=== STATED EXERCISE ===
Retype the passage from the currency market commentary, starting at "A higher-for-longer regime" and ending at "to be smooth.".

USD: US Dollar breakout puts markets on notice

The US Dollar has finally done what it spent most of the past year threatening to do: push through the top of its range. DXY has cleared the 100.50 ceiling and is trading at a one-year high, helped by a flattening US curve, another leg lower in EUR/USD through 1.14, USD/JPY on upward pressure beyond 161, and a broader risk-off tone. Part of that bid still reflects the Fed’s June pivot, when rates were left at 3.50%–3.75% and the old easing bias was quietly dropped. The market has spent the days since repricing a higher-for-longer path, and the dollar has been one of the clearest expressions of that shift.

Kevin Warsh’s arrival has added another layer. Markets are still leaning on the SEP and the dot plot, yet the new chair has already hinted that the Fed’s communication framework could become less predictable and more conditional. The problem that comes with it, is that thinner guidance usually means a bigger premium for uncertainty, especially at the front end, where two-year yields have shown most of the repricing. The reaffirmation of Fed independence has also helped narrow part of the risk premium that had weighed on the US Dollar earlier this year, giving the greenback another tailwind just as global risk appetite has started to fray.

Still, the move is getting tactically crowded. Oil’s support for the dollar is fading as the US-Iran ceasefire holds and the terms-of-trade boost from higher crude begins to unwind, while bullish dollar positioning and sentiment already look stretched. There is also a case that the best of the US data surprise may be behind us, even if Europe is hardly offering a compelling alternative; softer price signals in recent French and German PMIs, along with a more dovish tone from Lagarde, have only reinforced the rate gap in the dollar’s favour. For now, the breakout is real, but with DXY pressing higher and RSI nearing overbought territory, the next leg will need more than momentum alone.

A higher-for-longer regime to support the USD

CAD: Inflation problem is spreading beyond the pump

Canada’s inflation picture turned uglier in May. Headline CPI rose 3.2% from a year earlier, up from 2.8% in April and above the 3.0% consensus. On a monthly basis, prices jumped 1.0%. That pushed inflation back above the Bank of Canada’s 3% upper bound and served as a reminder that the path back to price stability is unlikely to be smooth.

Gasoline was still the main culprit, but the report was not just about the pump. CPI excluding gasoline rose 2.2%, up from 2.0% in April, a sign that the energy shock is beginning to leave a broader imprint. Food, travel and transportation all picked up. That does not yet amount to a generalized inflation problem, though it does suggest the price pressure is no longer as narrowly contained as policymakers would like.

=== DATA EXCERPT ===

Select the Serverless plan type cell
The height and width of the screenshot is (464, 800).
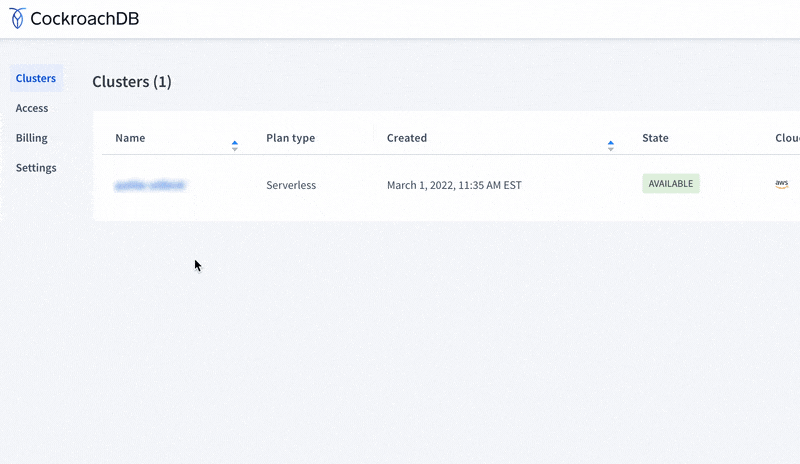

=== OUTPUT FOR THIS EXERCISE ===
A higher-for-longer regime to support the USD

CAD: Inflation problem is spreading beyond the pump

Canada’s inflation picture turned uglier in May. Headline CPI rose 3.2% from a year earlier, up from 2.8% in April and above the 3.0% consensus. On a monthly basis, prices jumped 1.0%. That pushed inflation back above the Bank of Canada’s 3% upper bound and served as a reminder that the path back to price stability is unlikely to be smooth.